I'm struggling to get some code running to explore the shared memory features to get a fast matrix multiply. But everytime I try this I seem to run into errors that I cannot fathom.
import numpy as np
from numba import cuda, types
m = 128
n = 32
a = np.arange(m*n).reshape(m,n).astype(np.int32)
b = np.arange(m*n).reshape(n,m).astype(np.int32)
c = np.zeros((m, n)).astype(np.int32)
d_a = cuda.to_device(a)
d_b = cuda.to_device(b)
d_c = cuda.to_device(c)
block_size = (m,n)
grid_size = (int(m/n),int(m/n))
#cuda.jit
def mm(a, b, c):
column, row = cuda.grid(2)
sum = 0
# `a_cache` and `b_cache` are already correctly defined
a_cache = cuda.shared.array(block_size, types.int32)
b_cache = cuda.shared.array(block_size, types.int32)
a_cache[cuda.threadIdx.y, cuda.threadIdx.x] = a[row, column]
b_cache[cuda.threadIdx.x, cuda.threadIdx.y] = b[column, row]
cuda.syncthreads()
for i in range(a.shape[1]):
sum += a_cache[row][i] * b_cache[i][column]
c[row][column] = sum
and testing
mm[grid_size, block_size](d_a, d_b, d_c)
solution = a#b
output = d_c.copy_to_host()
keeps resulting in the following error:
CudaAPIError: [700] Call to cuMemcpyDtoH results in UNKNOWN_CUDA_ERROR
After chatting with the provider of one answer, I've updated the function. But still cannot make this work. So for the computation of the sum for each element in the output c we need to loop over the columns of A and the rows of B, using i as the index. We have therefore n*n products. I think the i us correct in the sum, but I cannot seem to get the correct index for the row and column of a and b in the expression for the sum.
import numpy as np
from numba import cuda, types
#cuda.jit
def mm_shared(a, b, c):
column, row = cuda.grid(2)
sum = 0
# `a_cache` and `b_cache` are already correctly defined
a_cache = cuda.shared.array(block_size, types.int32)

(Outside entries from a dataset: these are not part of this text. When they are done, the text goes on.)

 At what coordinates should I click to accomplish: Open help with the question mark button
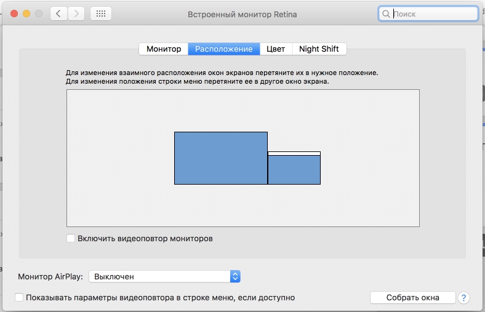pos(463,298)
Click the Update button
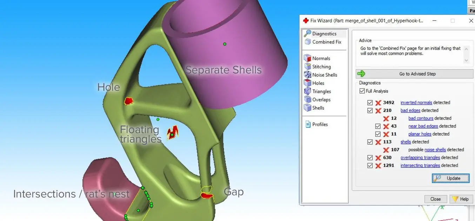Screen dimensions: 475x221 (x=450, y=178)

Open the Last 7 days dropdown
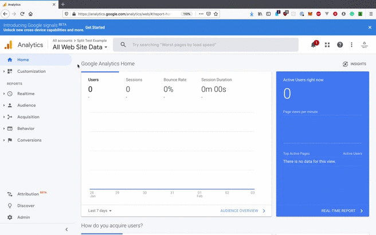(100, 211)
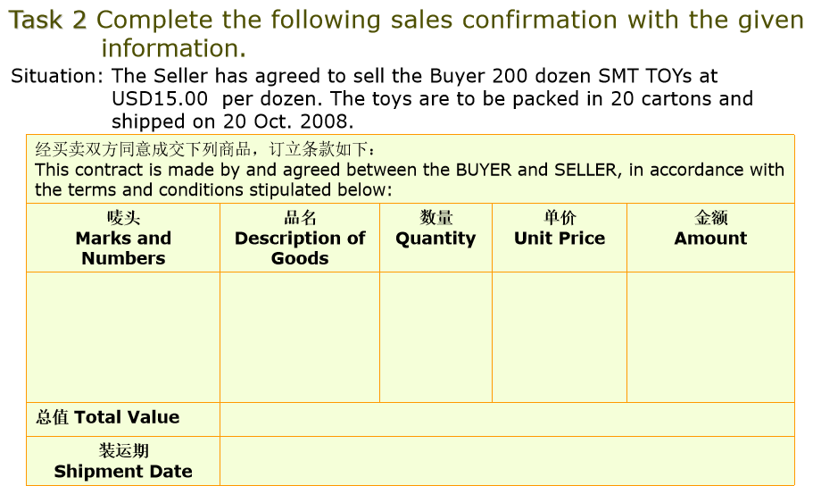Click the blank Amount cell
Image resolution: width=813 pixels, height=486 pixels.
tap(710, 337)
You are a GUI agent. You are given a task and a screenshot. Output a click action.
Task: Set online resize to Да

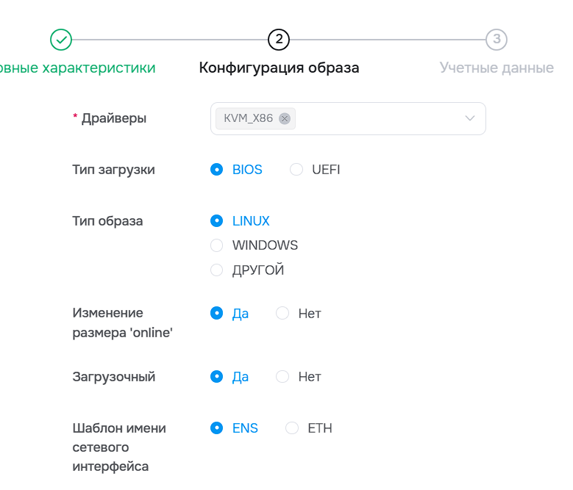pyautogui.click(x=216, y=314)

b_cache = cuda.shared.array(block_size, types.int32)
a_cache[cuda.threadIdx.x, cuda.threadIdx.y] = a[row, column]
b_cache[cuda.threadIdx.x, cuda.threadIdx.y] = b[row, column]
cuda.syncthreads()
for i in range(a.shape[1]):
sum += a_cache[cuda.threadIdx.x, i] * b_cache[i, cuda.threadIdx.y]
c[row][column] = sum
Your block size is invalid. CUDA devices have a limit of 1024 threads per block. When I run your code I see this:
/opt/miniconda3/lib/python3.7/site-packages/numba/cuda/cudadrv/driver.py in _check_error(self, fname, retcode)
327 _logger.critical(msg, _getpid(), self.pid)

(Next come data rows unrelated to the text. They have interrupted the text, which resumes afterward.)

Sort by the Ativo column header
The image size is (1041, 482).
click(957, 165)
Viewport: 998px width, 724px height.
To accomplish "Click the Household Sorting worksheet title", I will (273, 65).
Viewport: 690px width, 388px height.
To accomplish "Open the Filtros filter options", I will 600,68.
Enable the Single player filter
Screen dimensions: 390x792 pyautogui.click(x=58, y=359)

328 raise CudaDriverError("CUDA initialized before forking")
--> 329 raise CudaAPIError(retcode, msg)
330
331 def get_device(self, devnum=0):
CudaAPIError: [1] Call to cuLaunchKernel results in CUDA_ERROR_INVALID_VALUE
When I fix that I see this:
$ cuda-memcheck python somethingsometing.py
========= CUDA-MEMCHECK
========= Invalid __shared__ read of size 4
========= at 0x000008b0 in cudapy::__main__::mm$241(Array<int, int=2, A, mutable, aligned>, Array<int, int=2, A, mutable, aligned>, Array<int, int=2, A, mutable, aligned>)
========= by thread (15,11,0) in block (3,2,0)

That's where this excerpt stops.